Thursday, December 29, 2011

Book Review: Why You Need Another Sock Book

Consider this an addendum to my preview last month - now that I've had more time to absorb Clara Parkes' latest effort, I have much more to say on the subject!

I still maintain that no matter how many sock books you have on your shelf (I clock in at about 13), you need to buy The Knitter's Book of Socks, too.   First off - awesome patterns.  There are several socks I'll be making out of this book - and at this point of my sock-making life, I feel as though that's saying something.  As I mentioned before, I've picked up many of the new sock books, flipped through them, and determined I could live without them on my shelf (no, I'm not naming names!).  The patterns were fine, but nothing earth-shattering - I felt as though I could approximate them via the many other titles in my collection.  The layouts were, on the whole, well-done, but graphic design is not enough.  The Knitter's Book of Socks surpasses its contemporaries in one important area: the "informational section" at the front of the book.
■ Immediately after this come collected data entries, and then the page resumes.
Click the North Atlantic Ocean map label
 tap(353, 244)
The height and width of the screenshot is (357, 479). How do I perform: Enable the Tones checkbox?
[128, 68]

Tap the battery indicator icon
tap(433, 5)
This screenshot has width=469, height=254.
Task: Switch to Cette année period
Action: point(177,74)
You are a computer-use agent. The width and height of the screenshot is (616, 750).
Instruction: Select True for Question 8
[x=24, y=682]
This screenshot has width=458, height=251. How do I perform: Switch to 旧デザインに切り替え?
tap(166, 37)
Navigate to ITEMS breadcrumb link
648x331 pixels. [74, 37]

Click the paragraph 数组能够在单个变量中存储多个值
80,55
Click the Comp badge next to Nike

You know what I'm talking about - it's that section that publishers always feel the need to include, and most 'experienced' knitters flip through.  Typically, it's a version of Knitting 101, which is probably better left to a Knitting 101 book, but that's just my own personal opinion.

Kensington Socks by Nancy Bush
Photo © Alexandra Grablewski
Definitely make a point to read the front of this book, because it will completely revolutionize the way you think about sock yarn and sock knitting!  As I read each section, I found myself nodding along or having a recollection of a pair of socks I'd previously knit, blissfully unaware of how such things as fiber content and stitch pattern would directly affect the end product - be it in terms of abrasion, moisture management, or just plain fit.  It's true, I simply relied on trial and error...and wondered why I had so much 'error'! 
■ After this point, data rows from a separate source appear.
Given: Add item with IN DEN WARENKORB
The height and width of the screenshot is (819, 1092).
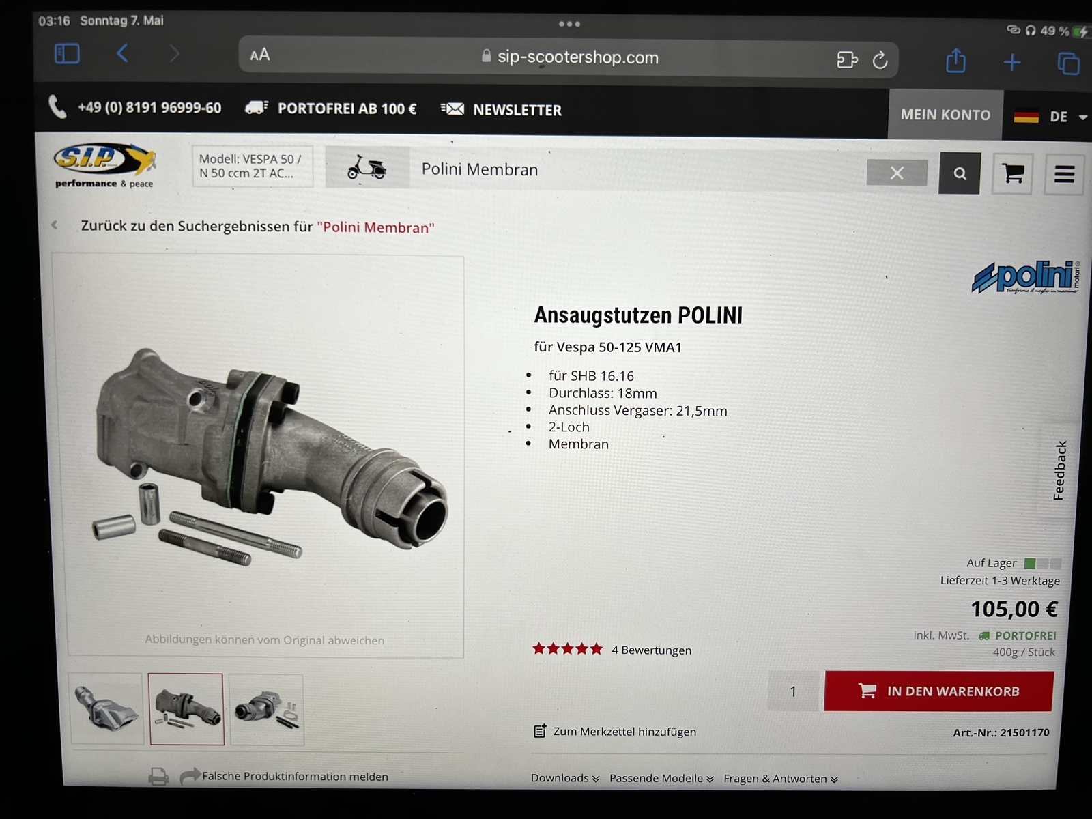Looking at the screenshot, I should [938, 691].
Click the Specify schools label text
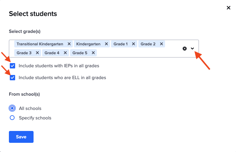Viewport: 236px width, 152px height. 35,118
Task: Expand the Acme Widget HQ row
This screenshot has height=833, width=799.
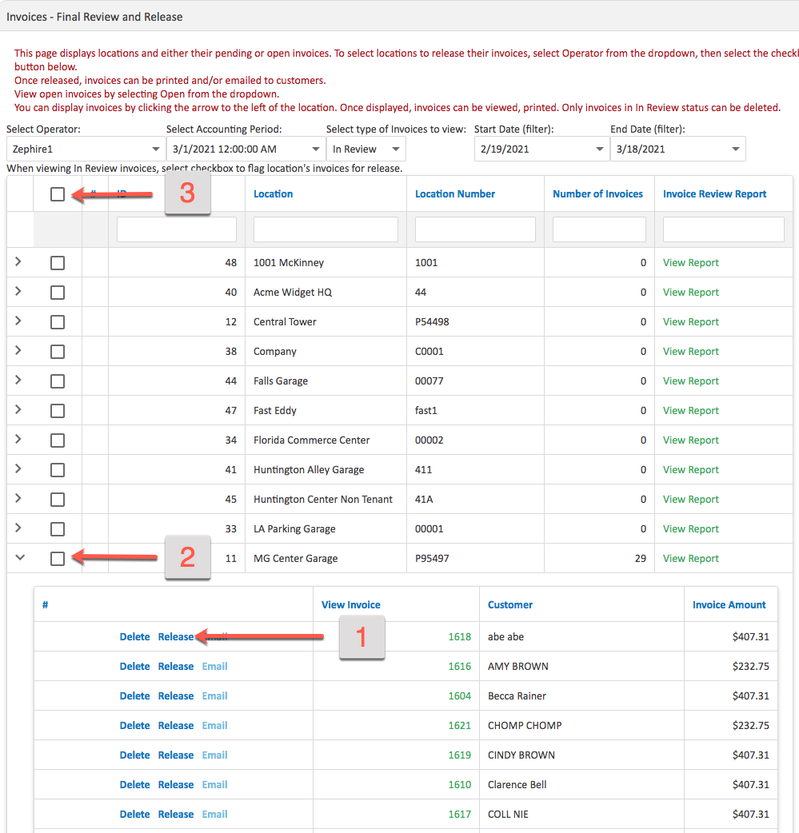Action: 19,292
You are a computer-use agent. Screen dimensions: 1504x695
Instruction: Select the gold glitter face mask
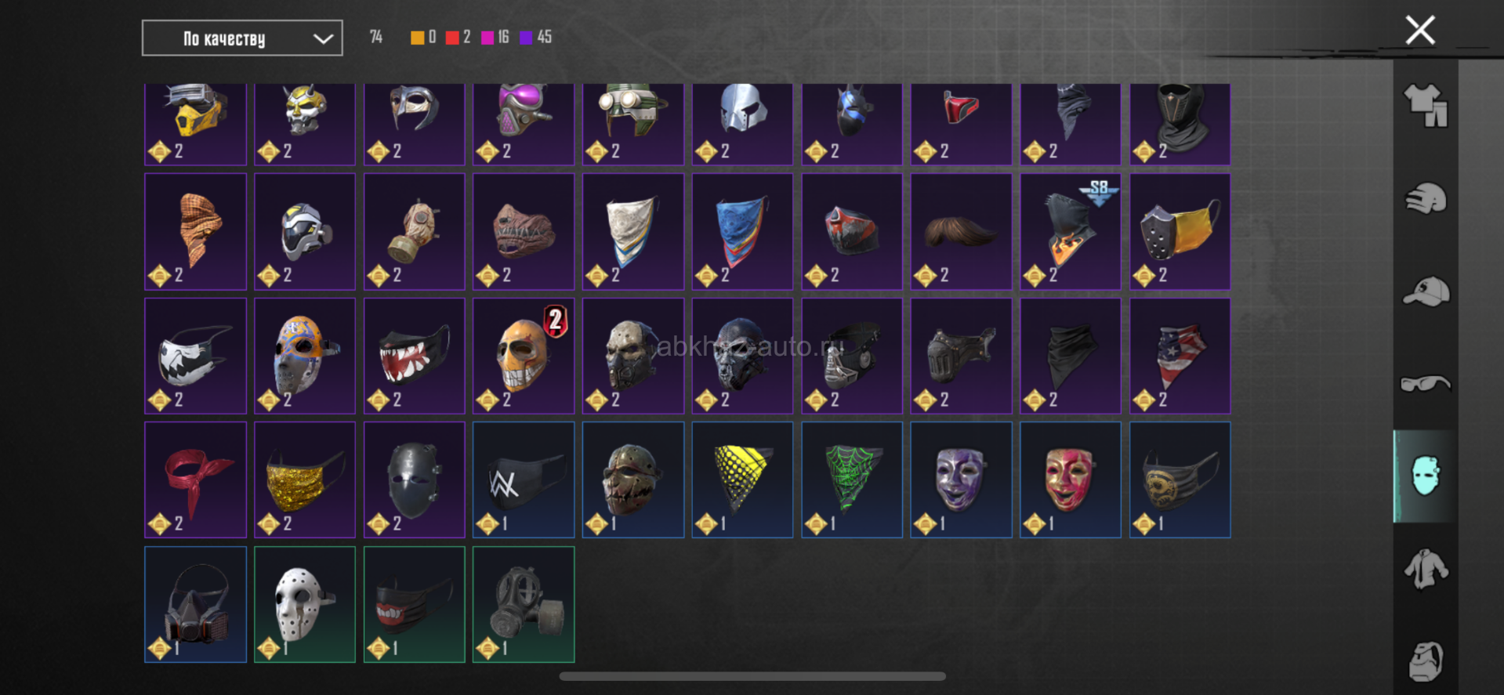pos(305,480)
This informed approach to choosing your yarn to suit the pattern and vice versa is akin to how you would decide to choose an appliance or car:  you wouldn't just choose the color you liked and leave the rest to chance, would you?  If you're going to invest your valuable time and money, wouldn't you prefer to get the best end-product possible?  With Parkes' thoughtful instruction, that's more than possible.  It's guaranteed!